Mannophryne lamarcai
- Conservation status: Endangered (IUCN 3.1)

Scientific classification
- Kingdom: Animalia
- Phylum: Chordata
- Class: Amphibia
- Order: Anura
- Family: Aromobatidae
- Genus: Mannophryne
- Species: M. lamarcai
- Binomial name: Mannophryne lamarcai Mijares-Urrutia, 1999

= Mannophryne lamarcai =

- Authority: Mijares-Urrutia, 1999
- Conservation status: EN

Species of frog

Mannophryne lamarcai is a species of frog in the family Aromobatidae. It is endemic to Venezuela and inhabits a narrow altitudinal band in the Ziruma mountains between the states of Zulia, Falcón and Lara.

==Habitat==
This diurnal, riparian frog lives near permanent and temporary streams on mountains. It has also been observed in a few grassy areas and near secondary forest, so scientists infer it has some tolerance to habitat disturbance. Scientists saw the frog between 600 and 1460 meters above sea level.

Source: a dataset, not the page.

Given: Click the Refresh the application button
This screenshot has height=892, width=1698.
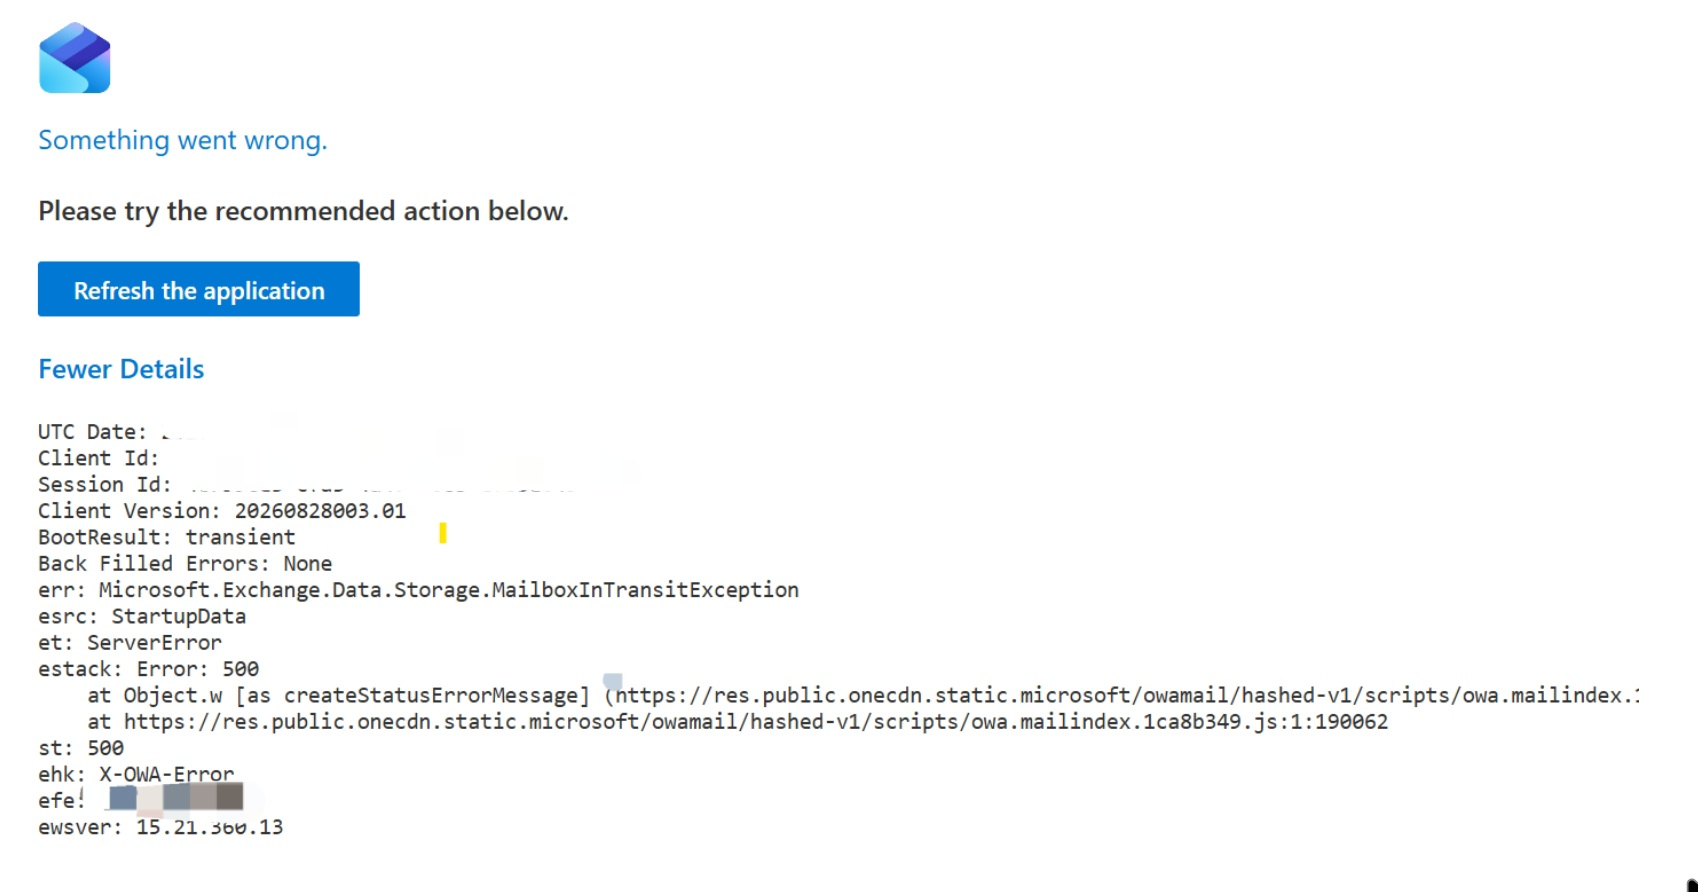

The frog's range overlaps many protected areas: Cuenca Alta de los Ríos Matícora y Cocuiza, Cuenca Alta y Media del Río Machango, Piedemonte Andino-Serranía de Misoa-Trujillo, Burro Negro Dams Protective Zone, Burro Negro National Hydraulic Reserve, and Maticora y Cocuiza Forest Area Under Protection.

==Reproduction==
The male frogs perch on rocks and call to the female frogs. Scientists infer that this frog reproduces in the same manner as its congeners: The female frog lays eggs on land. After the eggs hatch, the male frogs carry the tadpoles to water.

==Threats==
The IUCN lists this frog as endangered and the Venezuelan Fauna Red List lists it as critically endangered. The principal threats are habitat loss associated with agriculture and other uses, water pollution, and climate change.